--- 文章の一部 ---
実施された調査画面のイメージ。左は「はっきりまるご」で右は明朝体

大日本印刷株式会社(DNP)と国立大学法人東京工業大学等が中心となって進めている「じぶんフォントプロジェクト」で、「じぶんフォント」の有効性が確認されたという調査結果の発表がありました。「じぶんフォント」は、発達性ディスレクシアを含む読み書きに困難がある人に読みやすいフォントとして開発されているものです。ここでは「じぶんフォント」の概要とその調査結果を紹介します。

多様な読み書き特性に配慮した「じぶんフォント」とは?

発達性ディスレクシアは、知的能力や教育環境に問題がないにも関わらず文字を読むことが困難な学習障害。「じぶんフォント」は、ディスクレシアの人たちの協力を得た研究をもとに開発されたフォントだ。大日本印刷株式会社(DNP)、東京工業大学、ファシリティジャポン株式会社、株式会社リアルタイプが、「個々人にとって読みやすい書体がそれぞれ存在する」という仮説にもとづいて、2022年にプロトタイプを開発している。

これまでに開発されたフォントは「どっしりまるご」「すっきりまるご」「はっきりまるご」の3種類。現在は一般に向けたフォントの提供・販売は行われていないが、今後さらなる研究や開発を重ね、誰でも利用できるようにプロジェクトを発展させていくことを目指している。

「じぶんフォント」として開発された3種類

「どっしりまるご」は、文字の上側の線が細くて下側の線が太くなっている設計。文字全体はやや平べったい形で、文字どうしの間隔は広めに確保されている。このフォントのデザインは、欧文ディスレクシアフォントの特徴に近い。

「すっきりまるご」は、3種類の中でも最も細い線を持つフォント。文字全体の形は正方形に近く、文字どうしの間隔はやや狭めに設計されている。

「はっきりまるご」は、3種類の中でも線が最も太い。文字全体の形はやや縦長で、文字どうしの間隔は「どっしりまるご」と「すっきりまるご」の中間くらいに調整されている。

「じぶんフォント」のWebサイトでは、これらの各フォントを紹介するページに「このフォントで表示」というボタンが設置されている。「どっしりまるご」の下部にあるボタンを押すとWebページが「どっしりまるご」で表示され、「すっきりまるご」の下部にあるボタンを押すと瞬時にフォントが「すっきりまるご」へと変化するといった仕様だ。

「どっしりまるご」で表示させた例
(じぶんフォント公式サイトより)
「すっきりまるご」で表示させた例
(じぶんフォント公式サイトより)

このボタンを押すと各フォントの違いが一目瞭然で、書体による見え方の違いに大きな差が生まれることを理解しやすい。

「じぶんフォント」に関する調査内容

今回、この「じぶんフォント」に関する興味深い調査結果が発表された。調査は「じぶんフォント」の公式サイトで無記名の方法で実施されたもの。内容は「フォントの主観的な読みやすさに関する一対比較」と「読み書き特性に関する質問表」がある。
--- 保存された記録 ---
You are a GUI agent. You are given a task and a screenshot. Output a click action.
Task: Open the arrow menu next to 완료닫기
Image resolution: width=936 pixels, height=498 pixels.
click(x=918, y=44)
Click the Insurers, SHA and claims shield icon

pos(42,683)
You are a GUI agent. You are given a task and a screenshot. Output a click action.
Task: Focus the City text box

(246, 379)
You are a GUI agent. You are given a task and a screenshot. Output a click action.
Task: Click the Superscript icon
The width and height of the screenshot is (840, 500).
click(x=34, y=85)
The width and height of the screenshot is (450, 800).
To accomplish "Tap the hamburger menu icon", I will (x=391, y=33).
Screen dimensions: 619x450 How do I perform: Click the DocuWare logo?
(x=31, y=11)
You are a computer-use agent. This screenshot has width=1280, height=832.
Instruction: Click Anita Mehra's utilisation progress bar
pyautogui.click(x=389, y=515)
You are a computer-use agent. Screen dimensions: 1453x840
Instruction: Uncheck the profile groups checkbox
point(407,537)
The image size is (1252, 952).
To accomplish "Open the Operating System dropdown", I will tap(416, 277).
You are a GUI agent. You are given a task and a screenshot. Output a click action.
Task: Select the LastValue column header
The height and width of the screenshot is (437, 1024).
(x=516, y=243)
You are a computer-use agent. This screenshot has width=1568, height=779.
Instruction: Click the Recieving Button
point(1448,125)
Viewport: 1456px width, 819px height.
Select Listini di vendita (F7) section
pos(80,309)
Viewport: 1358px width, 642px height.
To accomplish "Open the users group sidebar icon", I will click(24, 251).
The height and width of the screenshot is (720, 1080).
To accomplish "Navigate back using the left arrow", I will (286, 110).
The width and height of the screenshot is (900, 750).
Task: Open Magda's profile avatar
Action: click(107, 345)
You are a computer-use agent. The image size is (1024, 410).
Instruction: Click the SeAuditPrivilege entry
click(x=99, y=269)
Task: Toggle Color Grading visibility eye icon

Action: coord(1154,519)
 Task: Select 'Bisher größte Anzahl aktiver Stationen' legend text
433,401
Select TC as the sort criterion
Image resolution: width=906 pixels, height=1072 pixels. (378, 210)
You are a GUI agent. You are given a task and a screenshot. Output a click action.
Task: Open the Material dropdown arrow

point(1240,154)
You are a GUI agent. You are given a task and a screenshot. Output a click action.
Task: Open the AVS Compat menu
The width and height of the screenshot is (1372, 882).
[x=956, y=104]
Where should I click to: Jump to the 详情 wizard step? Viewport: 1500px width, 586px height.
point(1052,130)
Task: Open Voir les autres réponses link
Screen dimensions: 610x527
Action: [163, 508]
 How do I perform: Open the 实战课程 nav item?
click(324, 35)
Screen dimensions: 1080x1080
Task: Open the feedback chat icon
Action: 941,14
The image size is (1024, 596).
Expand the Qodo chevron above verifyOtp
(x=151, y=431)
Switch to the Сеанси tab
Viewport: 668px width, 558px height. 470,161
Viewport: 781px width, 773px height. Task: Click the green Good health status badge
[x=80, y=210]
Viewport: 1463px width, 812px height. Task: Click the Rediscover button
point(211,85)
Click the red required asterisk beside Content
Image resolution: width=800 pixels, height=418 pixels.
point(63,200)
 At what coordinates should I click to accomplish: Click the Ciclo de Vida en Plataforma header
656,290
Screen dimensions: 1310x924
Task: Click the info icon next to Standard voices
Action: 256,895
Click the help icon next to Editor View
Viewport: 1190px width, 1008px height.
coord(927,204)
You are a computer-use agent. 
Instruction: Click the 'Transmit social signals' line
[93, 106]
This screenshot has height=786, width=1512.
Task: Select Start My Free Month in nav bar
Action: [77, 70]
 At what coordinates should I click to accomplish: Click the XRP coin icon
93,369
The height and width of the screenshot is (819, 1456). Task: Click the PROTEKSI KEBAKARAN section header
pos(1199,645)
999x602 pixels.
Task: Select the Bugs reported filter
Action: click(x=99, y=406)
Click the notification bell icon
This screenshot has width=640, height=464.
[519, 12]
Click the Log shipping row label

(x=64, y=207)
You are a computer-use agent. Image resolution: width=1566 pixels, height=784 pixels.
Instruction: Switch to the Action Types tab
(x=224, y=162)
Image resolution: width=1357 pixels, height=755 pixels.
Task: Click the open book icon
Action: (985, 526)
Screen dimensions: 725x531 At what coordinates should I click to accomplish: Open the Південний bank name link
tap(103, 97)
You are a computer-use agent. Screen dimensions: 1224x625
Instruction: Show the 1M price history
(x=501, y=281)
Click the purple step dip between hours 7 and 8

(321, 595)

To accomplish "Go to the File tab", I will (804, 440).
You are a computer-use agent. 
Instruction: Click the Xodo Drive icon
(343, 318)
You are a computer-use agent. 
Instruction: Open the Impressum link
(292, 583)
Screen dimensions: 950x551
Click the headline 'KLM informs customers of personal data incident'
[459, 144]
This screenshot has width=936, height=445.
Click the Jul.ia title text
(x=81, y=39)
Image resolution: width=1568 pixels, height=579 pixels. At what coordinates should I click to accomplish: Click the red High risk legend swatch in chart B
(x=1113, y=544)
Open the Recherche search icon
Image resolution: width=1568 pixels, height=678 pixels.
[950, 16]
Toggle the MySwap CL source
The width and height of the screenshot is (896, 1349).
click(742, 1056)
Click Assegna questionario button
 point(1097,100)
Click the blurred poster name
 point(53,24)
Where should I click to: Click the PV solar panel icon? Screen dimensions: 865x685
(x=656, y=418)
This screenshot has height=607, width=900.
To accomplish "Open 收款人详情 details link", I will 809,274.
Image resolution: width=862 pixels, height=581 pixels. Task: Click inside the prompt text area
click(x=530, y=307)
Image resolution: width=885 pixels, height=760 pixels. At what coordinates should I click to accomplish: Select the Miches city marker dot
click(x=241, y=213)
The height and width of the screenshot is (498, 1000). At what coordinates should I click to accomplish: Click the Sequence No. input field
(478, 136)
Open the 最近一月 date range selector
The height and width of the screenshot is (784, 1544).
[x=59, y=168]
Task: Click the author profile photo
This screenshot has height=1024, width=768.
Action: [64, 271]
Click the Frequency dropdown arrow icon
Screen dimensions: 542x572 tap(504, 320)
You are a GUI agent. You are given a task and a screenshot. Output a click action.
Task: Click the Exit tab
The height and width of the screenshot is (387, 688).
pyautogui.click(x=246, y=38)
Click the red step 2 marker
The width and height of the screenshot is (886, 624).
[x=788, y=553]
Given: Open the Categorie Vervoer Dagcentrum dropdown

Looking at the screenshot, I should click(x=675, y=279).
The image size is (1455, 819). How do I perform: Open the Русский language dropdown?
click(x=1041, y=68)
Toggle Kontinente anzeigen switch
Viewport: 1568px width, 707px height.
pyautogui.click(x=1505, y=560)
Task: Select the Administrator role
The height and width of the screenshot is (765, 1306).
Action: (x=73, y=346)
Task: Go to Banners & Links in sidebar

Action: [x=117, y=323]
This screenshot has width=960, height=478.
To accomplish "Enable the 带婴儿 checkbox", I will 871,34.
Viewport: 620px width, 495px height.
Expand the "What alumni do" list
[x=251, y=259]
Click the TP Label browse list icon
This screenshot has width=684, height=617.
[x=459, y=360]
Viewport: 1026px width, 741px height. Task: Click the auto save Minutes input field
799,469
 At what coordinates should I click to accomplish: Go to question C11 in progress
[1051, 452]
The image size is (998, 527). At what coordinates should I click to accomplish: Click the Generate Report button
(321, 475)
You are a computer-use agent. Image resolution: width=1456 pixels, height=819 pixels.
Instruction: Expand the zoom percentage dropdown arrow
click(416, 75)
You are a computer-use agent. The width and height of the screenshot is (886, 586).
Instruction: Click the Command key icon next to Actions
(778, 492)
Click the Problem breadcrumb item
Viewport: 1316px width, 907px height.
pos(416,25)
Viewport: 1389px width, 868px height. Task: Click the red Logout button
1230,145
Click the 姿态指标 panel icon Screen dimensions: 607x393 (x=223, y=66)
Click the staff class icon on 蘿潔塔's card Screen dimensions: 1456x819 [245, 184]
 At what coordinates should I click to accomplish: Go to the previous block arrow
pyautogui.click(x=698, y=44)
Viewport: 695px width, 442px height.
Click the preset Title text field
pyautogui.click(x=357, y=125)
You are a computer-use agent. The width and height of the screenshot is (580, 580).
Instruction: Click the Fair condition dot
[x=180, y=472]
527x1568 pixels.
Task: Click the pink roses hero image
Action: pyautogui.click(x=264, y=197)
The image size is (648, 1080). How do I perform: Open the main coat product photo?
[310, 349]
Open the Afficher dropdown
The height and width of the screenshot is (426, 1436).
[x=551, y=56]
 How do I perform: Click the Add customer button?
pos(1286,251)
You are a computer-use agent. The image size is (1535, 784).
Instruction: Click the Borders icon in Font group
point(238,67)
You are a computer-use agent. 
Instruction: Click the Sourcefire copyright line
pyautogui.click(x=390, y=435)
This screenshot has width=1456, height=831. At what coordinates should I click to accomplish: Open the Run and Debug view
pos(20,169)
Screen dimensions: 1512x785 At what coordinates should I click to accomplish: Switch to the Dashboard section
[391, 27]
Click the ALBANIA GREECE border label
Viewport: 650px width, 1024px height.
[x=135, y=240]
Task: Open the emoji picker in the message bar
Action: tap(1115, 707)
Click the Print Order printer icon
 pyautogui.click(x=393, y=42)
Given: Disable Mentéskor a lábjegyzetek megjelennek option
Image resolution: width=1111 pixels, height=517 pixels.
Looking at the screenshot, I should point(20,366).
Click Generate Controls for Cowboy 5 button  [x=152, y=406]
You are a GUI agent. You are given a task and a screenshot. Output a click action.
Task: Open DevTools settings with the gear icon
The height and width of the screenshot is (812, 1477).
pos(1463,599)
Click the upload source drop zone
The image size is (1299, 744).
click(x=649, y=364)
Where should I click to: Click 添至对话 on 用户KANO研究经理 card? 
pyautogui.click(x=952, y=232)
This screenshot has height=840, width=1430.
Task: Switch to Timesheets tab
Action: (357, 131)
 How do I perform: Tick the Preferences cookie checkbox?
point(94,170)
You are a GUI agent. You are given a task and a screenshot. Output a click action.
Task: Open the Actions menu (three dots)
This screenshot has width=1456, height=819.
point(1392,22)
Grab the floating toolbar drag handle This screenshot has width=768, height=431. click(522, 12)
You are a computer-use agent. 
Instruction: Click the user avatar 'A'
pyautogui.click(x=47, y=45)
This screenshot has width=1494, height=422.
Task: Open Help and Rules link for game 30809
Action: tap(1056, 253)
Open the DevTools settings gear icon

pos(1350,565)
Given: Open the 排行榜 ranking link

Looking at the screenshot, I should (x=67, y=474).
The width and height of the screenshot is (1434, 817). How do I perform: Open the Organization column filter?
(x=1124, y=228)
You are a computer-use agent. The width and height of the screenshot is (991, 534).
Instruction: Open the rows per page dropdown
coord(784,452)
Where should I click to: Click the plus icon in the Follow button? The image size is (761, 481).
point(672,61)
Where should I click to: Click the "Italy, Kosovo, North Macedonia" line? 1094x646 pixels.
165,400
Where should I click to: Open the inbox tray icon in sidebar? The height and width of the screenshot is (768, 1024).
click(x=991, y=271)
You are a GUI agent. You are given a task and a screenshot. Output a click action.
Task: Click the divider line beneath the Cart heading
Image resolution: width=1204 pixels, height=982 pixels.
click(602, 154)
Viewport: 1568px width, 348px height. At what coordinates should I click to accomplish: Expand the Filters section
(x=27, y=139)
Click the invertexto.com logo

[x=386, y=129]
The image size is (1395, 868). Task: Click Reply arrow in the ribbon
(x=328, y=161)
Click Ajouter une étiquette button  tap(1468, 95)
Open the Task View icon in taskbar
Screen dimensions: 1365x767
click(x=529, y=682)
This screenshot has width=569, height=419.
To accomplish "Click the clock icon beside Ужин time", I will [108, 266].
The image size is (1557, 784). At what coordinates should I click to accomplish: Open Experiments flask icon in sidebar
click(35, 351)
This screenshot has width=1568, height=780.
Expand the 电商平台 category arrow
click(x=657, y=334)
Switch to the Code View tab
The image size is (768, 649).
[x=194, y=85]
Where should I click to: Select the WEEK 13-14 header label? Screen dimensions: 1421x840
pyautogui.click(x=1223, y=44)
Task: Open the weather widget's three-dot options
---
■ やること: じぶんフォントの文章から、「多様な読み書き特性に配慮した「じぶんフォント」とは?」で始まり「プロトタイプを開発している。」で終わる部分を、両端の語句も含めて一字も変えずに引用してください。

■ 正しい答え:
多様な読み書き特性に配慮した「じぶんフォント」とは?

発達性ディスレクシアは、知的能力や教育環境に問題がないにも関わらず文字を読むことが困難な学習障害。「じぶんフォント」は、ディスクレシアの人たちの協力を得た研究をもとに開発されたフォントだ。大日本印刷株式会社(DNP)、東京工業大学、ファシリティジャポン株式会社、株式会社リアルタイプが、「個々人にとって読みやすい書体がそれぞれ存在する」という仮説にもとづいて、2022年にプロトタイプを開発している。